Data records:
▽
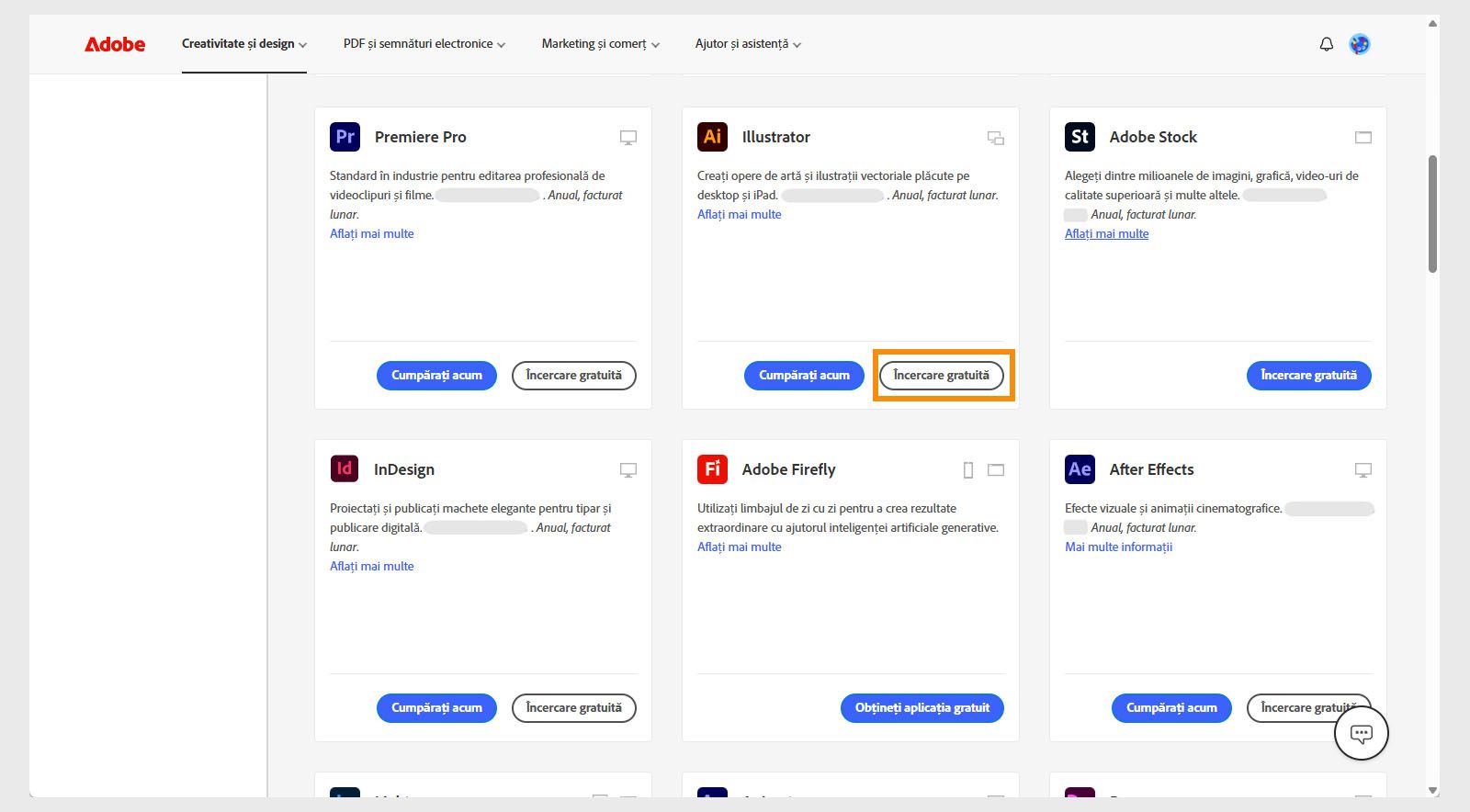
Task: Click the InDesign Id icon
Action: [x=345, y=468]
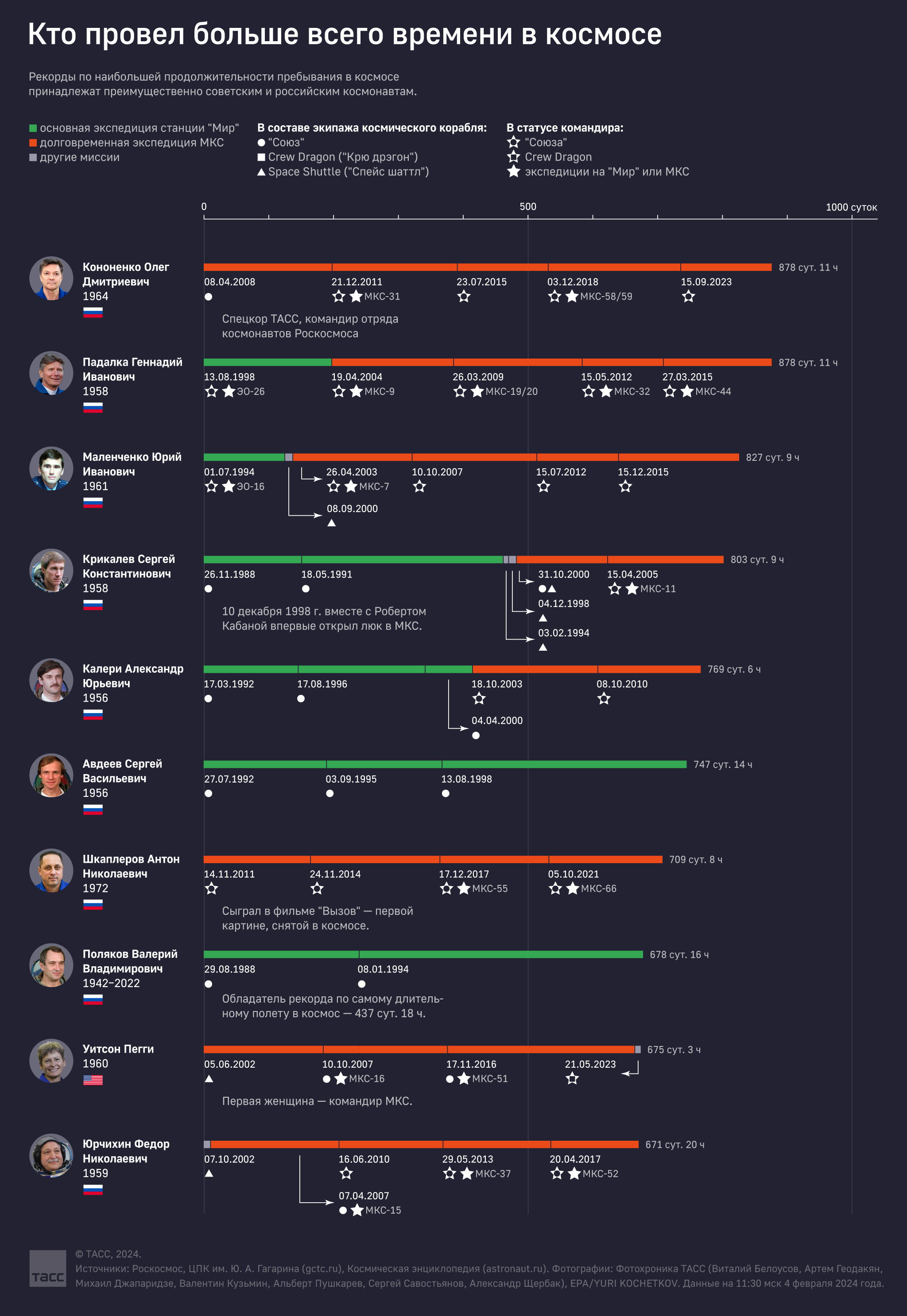The height and width of the screenshot is (1316, 907).
Task: Click the orange ISS expedition legend square
Action: point(33,143)
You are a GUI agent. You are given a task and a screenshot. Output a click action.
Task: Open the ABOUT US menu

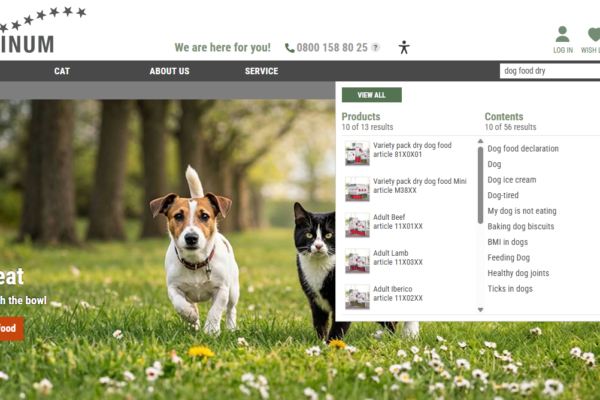click(x=169, y=71)

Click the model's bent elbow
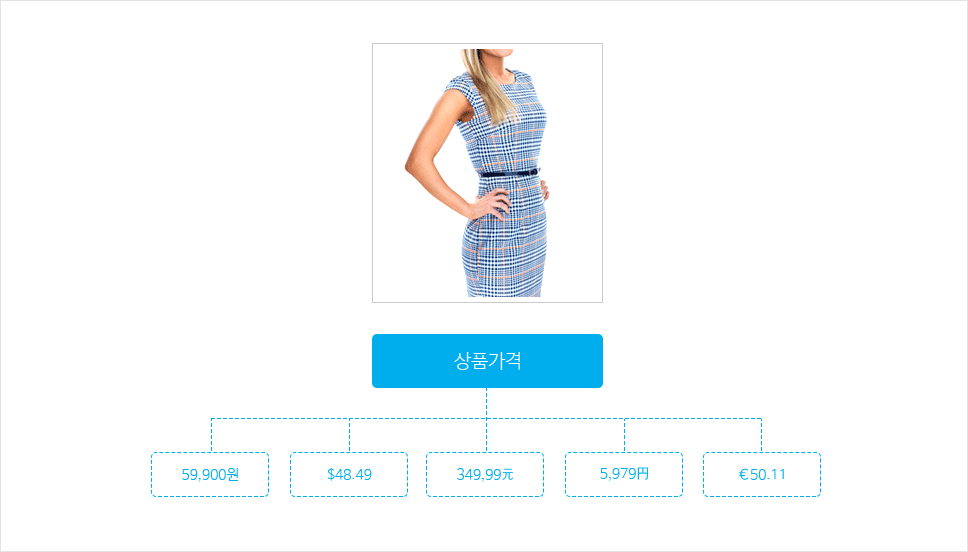click(x=411, y=165)
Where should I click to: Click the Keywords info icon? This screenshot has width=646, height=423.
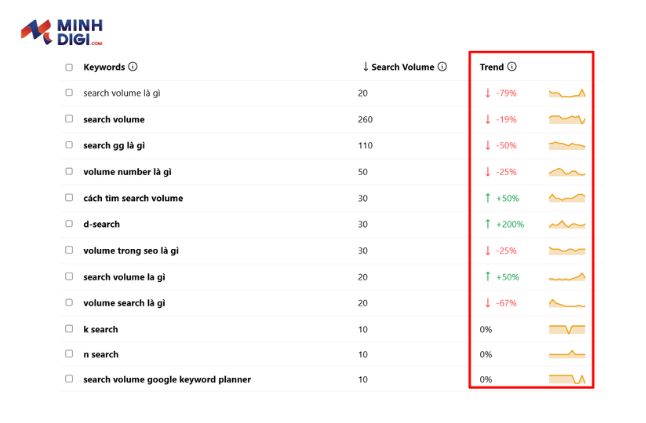[133, 67]
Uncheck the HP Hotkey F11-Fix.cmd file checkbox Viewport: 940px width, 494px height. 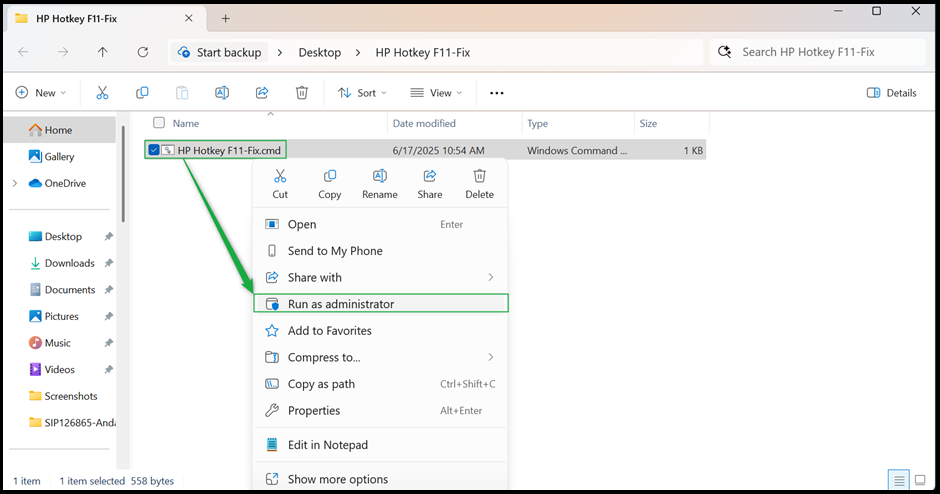pos(154,150)
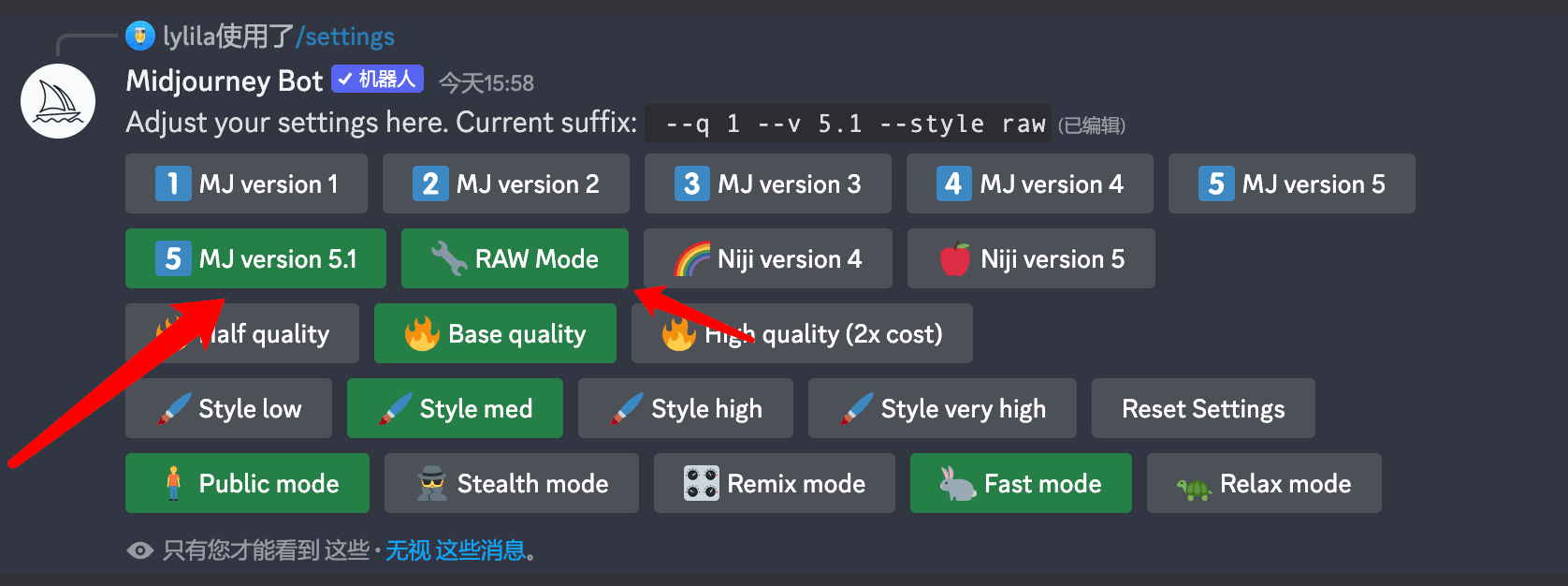Click the lylila user avatar icon

pyautogui.click(x=140, y=37)
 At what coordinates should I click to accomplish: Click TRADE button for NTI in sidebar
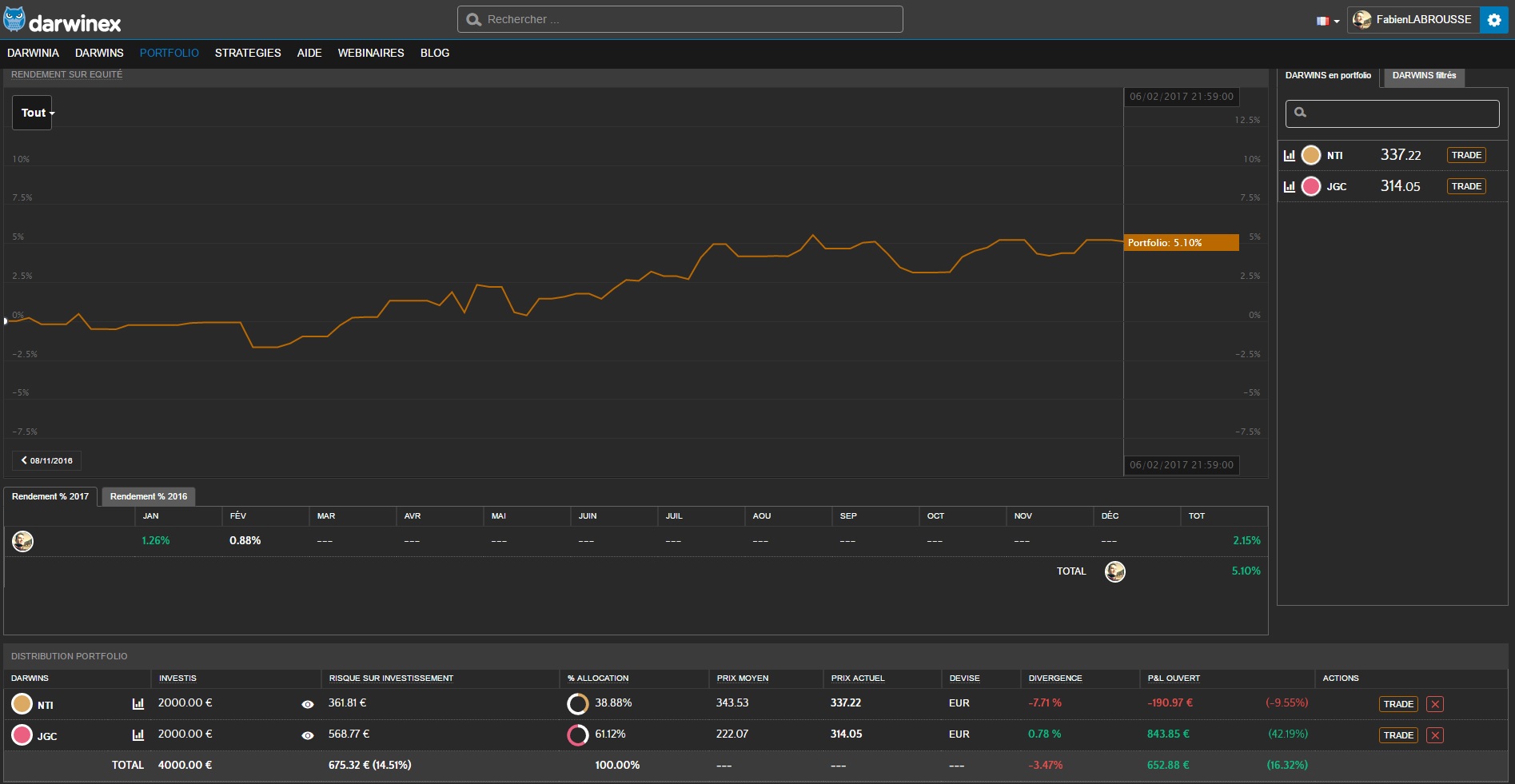tap(1466, 155)
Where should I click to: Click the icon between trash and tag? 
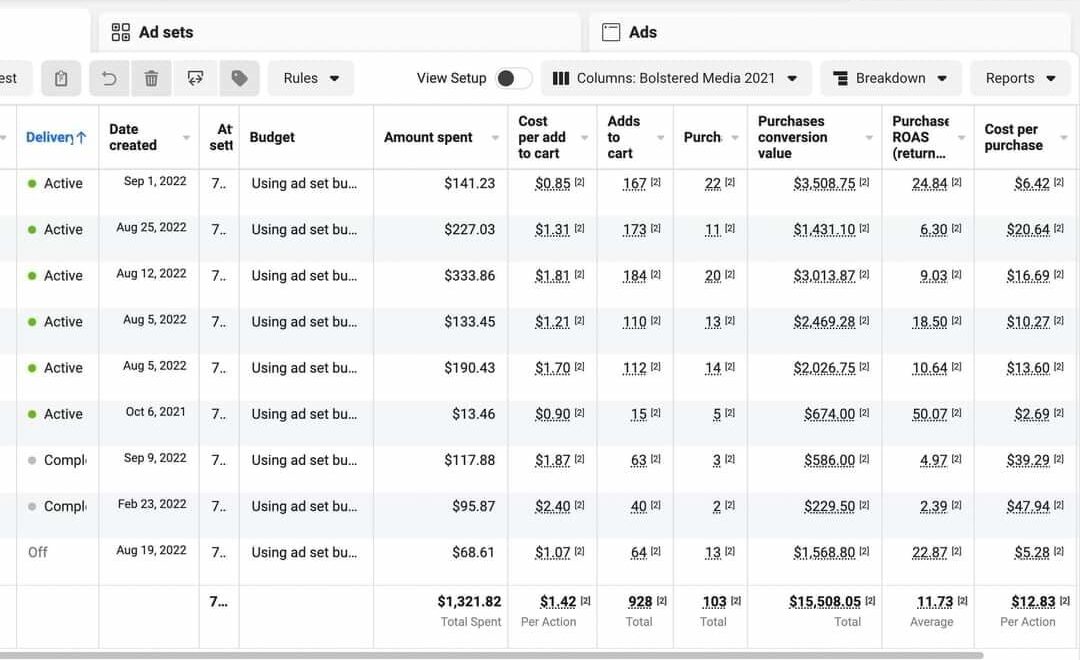195,78
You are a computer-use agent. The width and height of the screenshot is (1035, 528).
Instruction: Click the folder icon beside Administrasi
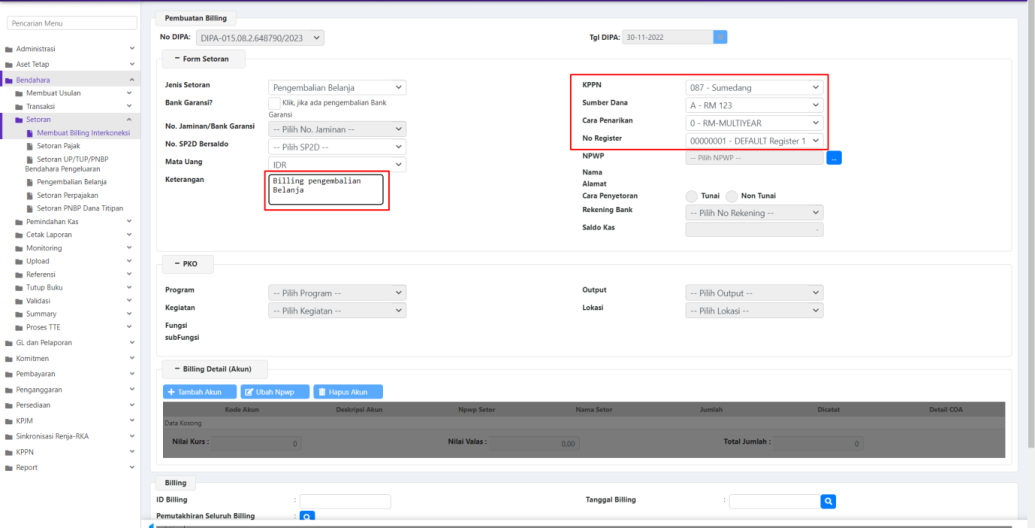[9, 49]
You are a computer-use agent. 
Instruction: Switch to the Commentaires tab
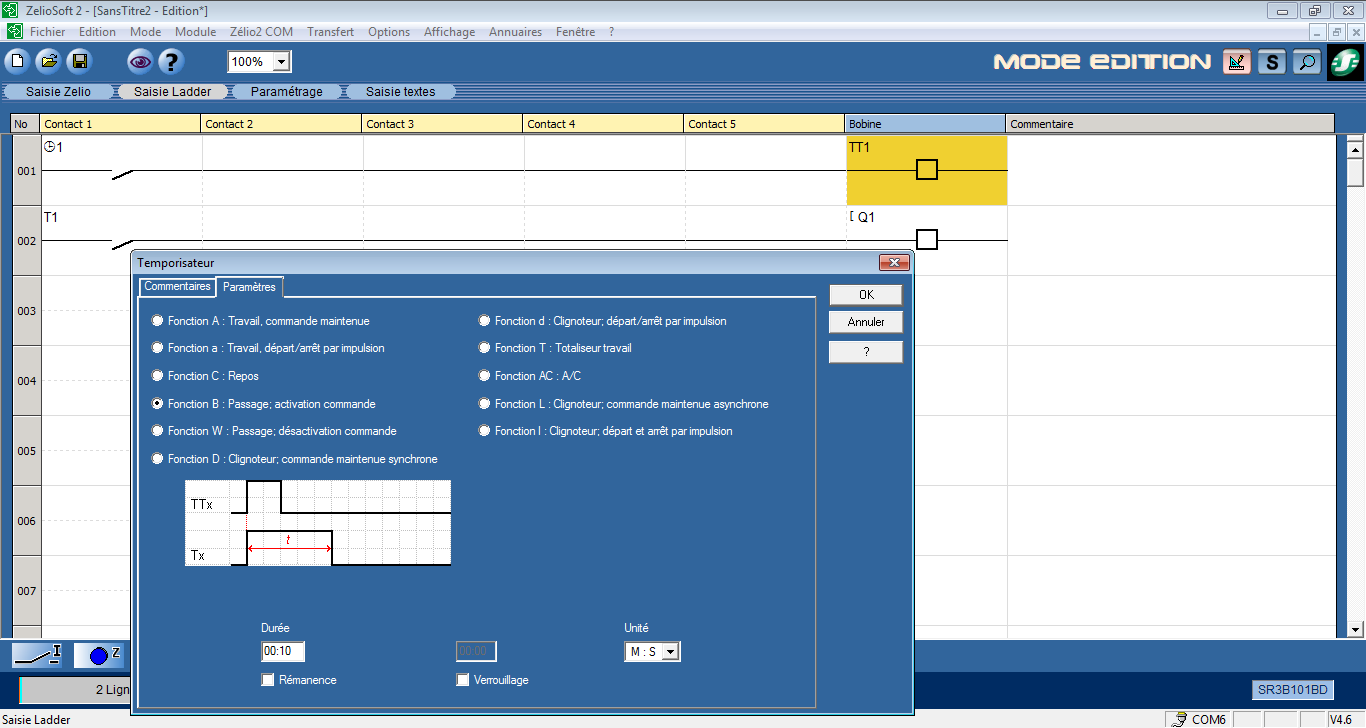click(x=177, y=286)
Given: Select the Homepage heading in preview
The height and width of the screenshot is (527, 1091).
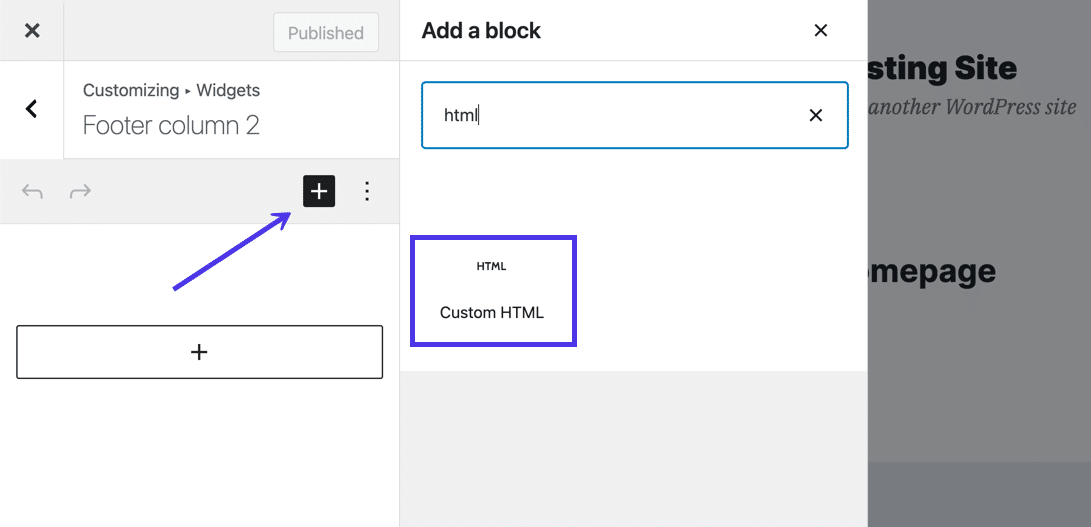Looking at the screenshot, I should coord(932,271).
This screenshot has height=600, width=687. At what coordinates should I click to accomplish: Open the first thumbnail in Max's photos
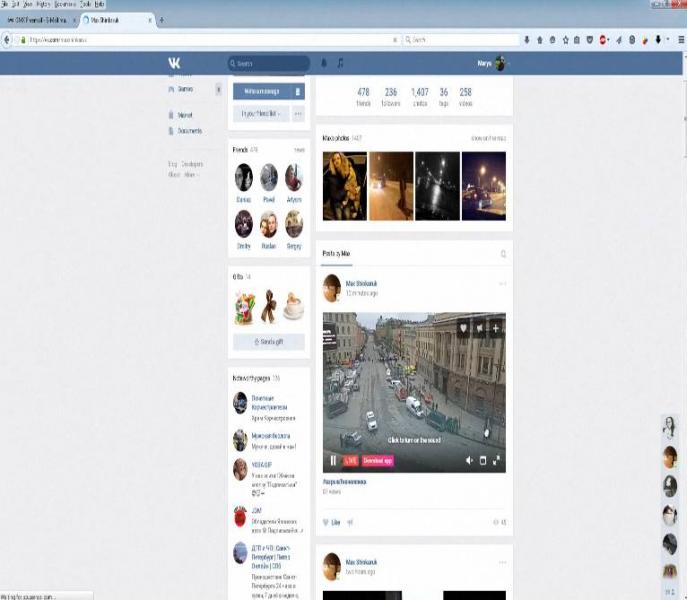[344, 186]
△
In the records above, how many lines hold "computer"? Only the number is wanted.

2